開高健 【裸の王様】
第38回芥川賞受賞作品。

素晴らしい作品だった。
全ての親と教育者は、まずこの話を読むべきだろう。

自分が子供の時、もしもこの主人公のような人物の下で
教えを請う事ができていたならば、どれほどの想像力が
付いただろうか。読中読後は本当にそう想って已まなかった。
そして、物質文明極まる現代に生まれてくる子達が、
果たして本当に幸せなのだろうかと案じてしまう。
戦後少し経ったこの話の本編ですら、絵本という創造力の結晶が
子供達に一足飛びで張りぼてな創造力を与えてしまう事を危惧している。
だとするなら、現代はどれだけの創造力の結晶が充満しているかという
話になる。

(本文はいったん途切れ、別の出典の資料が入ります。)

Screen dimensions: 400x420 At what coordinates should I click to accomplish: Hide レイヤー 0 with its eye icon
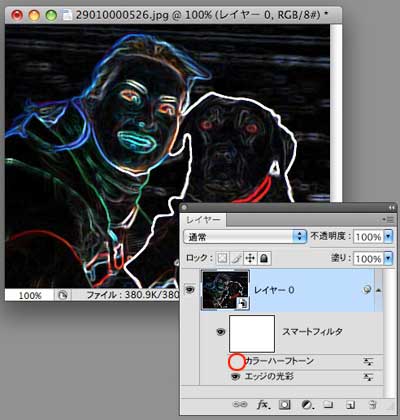pyautogui.click(x=190, y=289)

自らが試行錯誤し到達する創造力の崇高さを教えるのは難しいし、
多くの教育者は向き不向きで数多の素養を分け隔ててしまうだろう。

本編では幾度も子供達に絵を描かせる場面があって、
だいたいが話のテーマとも関連する大事な場面。
それを読んでいて自分も1つばかり昔の体験を思い出した。
あれは小学3~4年の頃だったか、
山を持ち上げる大男が出てくる昔話を読み聞かされて、
それをクラス全員で絵に描こうという授業。
割とありがちな美術の時間なもので、自分は友人らと雑談しながら
絵の具を混ぜて筆を走らせ、無難に仕上げて提出するが、
2人の友人は提出時にこっぴどく先生に叱られてしまった。
1人目の原因は、大男の目と眉を繋げて漫画的表現(ドラゴンボール的)で
描いてしまったから。
2人目は、大男の顔をへのへのへもじで描いてしまったからだ。
今思えば、この2つは創造力の問題を如実に現していると思う。
前者はまさに"裸の王様"で提起されている問題だ。
そして後者は創造すること自体を破棄している例だ。
当時から長い間、この2人は同質のヘマをしたと思い込んでいたが、
今考えてみると全く性質が違う。

歳を連ねて振り返れば、文学を通しての再発見が多々ある。
個人的には今回はど真ん中にきた作品だった。
今のところ芥川作品の中で一番好きかもしれない。